What you have to do
Transcribe word for word the part of the agriculture passage below, starting with "What a leap" and going on through "of the story.".
Start Extract
What a leap it must have been to go from hunter-gatherer societies to ones of agriculture. Of course, it took place over time. In fact, my family used to go hunting when I was kid, and I still like to go pick berries in the summer. However, I am not going to get the majority of my food that way. When humans began to cultivate the land, we started to be able to feed ourselves better, and we started to survive longer, but it is not the end of the story.

We have found that our intense way of doing agriculture is damaging our home, the earth. Working the soil so much releases a lot of carbon dioxide into the atmosphere and is depleting the soil. We are not replenishing the nutrients in the soil as quickly as we are taking them out. Our current way of agriculture may not be able to meet all the needs of humans and animals moving forward.
End Extract
Start Collected data
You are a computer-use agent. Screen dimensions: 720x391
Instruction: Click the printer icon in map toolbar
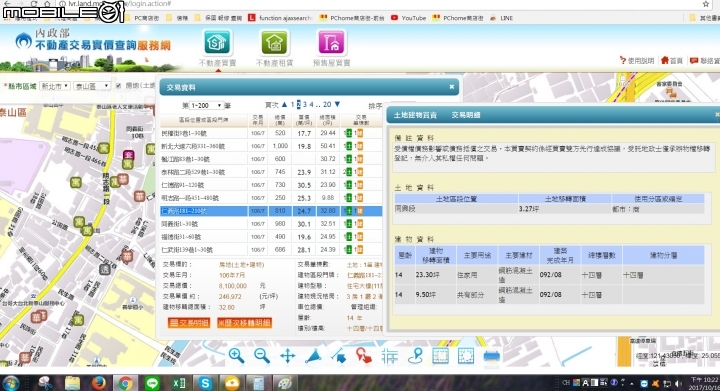[491, 357]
End Collected data
Output of the task
What a leap it must have been to go from hunter-gatherer societies to ones of agriculture. Of course, it took place over time. In fact, my family used to go hunting when I was kid, and I still like to go pick berries in the summer. However, I am not going to get the majority of my food that way. When humans began to cultivate the land, we started to be able to feed ourselves better, and we started to survive longer, but it is not the end of the story.